* **Work to be completed**:
List every row below that contains the word "Open" with the same capitalization, and copy each of those rows in full.

* **Data rows**:
-----
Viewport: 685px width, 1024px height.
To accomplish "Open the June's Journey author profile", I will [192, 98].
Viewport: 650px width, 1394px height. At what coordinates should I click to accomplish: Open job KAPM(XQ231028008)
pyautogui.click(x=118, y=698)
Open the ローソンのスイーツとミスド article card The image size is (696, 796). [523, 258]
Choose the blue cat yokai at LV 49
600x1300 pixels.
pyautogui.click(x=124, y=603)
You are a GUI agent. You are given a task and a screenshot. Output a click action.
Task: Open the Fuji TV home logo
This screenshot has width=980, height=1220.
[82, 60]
-----
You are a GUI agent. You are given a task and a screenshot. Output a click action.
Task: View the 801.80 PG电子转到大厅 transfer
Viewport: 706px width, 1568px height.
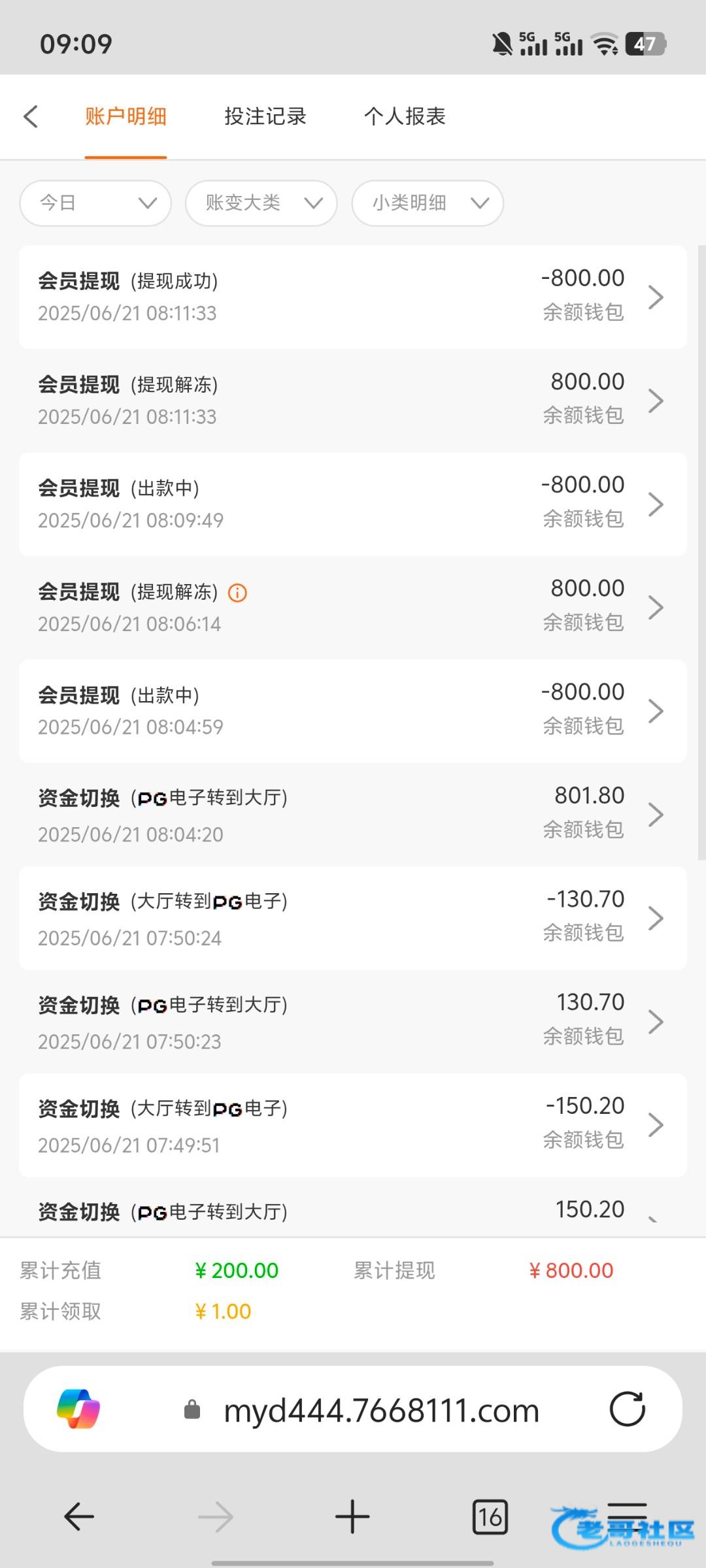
-----
* **Result**:
To accomplish "Open the June's Journey author profile", I will [192, 98].
Viewport: 650px width, 1394px height. At what coordinates should I click to accomplish: Open job KAPM(XQ231028008)
Open the ローソンのスイーツとミスド article card The image size is (696, 796). [523, 258]
Task: Open the Fuji TV home logo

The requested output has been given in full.